I have not commented, partly because I lack the time to research the subject. But I have not made the effort to reallocate priorities in order to make time for this task because I know that refarming (which is what the digital transition is in essence) is inherently problematic and hard to do. There are pros and cons associated with all standards and there are vested interests that benefit or lose from any standards decision. I have lived long enough to know that there is no objective and undisputed superior standard.
The mess around the spectrum reallocation process in the US, which started the process very early, is instructive:
The auction, previously set to begin in mid-2015, is likely to be the largest and most complicated sale of airwaves that the commission has undertaken.
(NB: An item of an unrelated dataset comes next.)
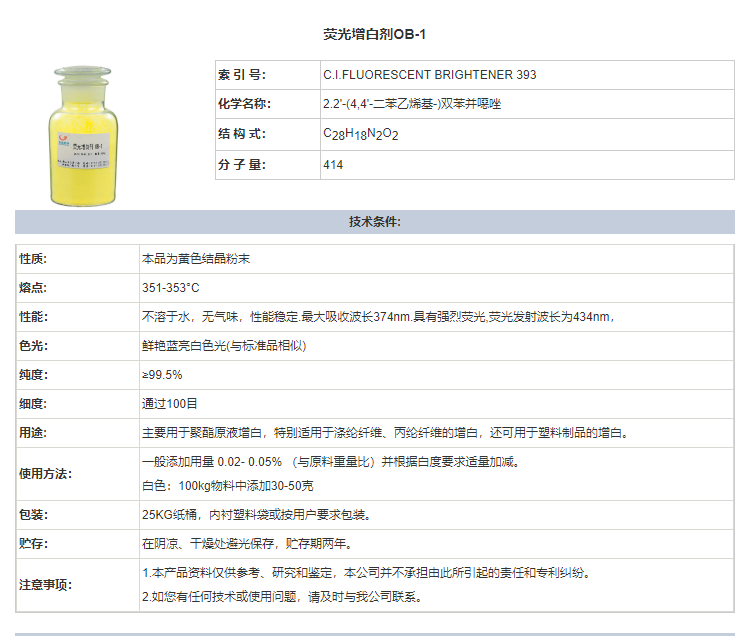Click the 色光 row label
Screen dimensions: 738x642
(x=34, y=346)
It involves a multistep process in which some broadcasters agree to give up their airwaves or move their signals to new spots on the electromagnetic spectrum in exchange for a portion of the proceeds of their sale.
Broadcast stations that do not participate in the auction could have their spot on the broadcast spectrum moved anyway, to help create contiguous blocks of airwaves for sale to mobile phone companies.
Most broadcast stations affiliated with the four major networks are not expected to participate in the auction, and the trade association said in its lawsuit challenging the sale that the initial rules laid out by the commission would cause some stations to lose some of their coverage area and viewers.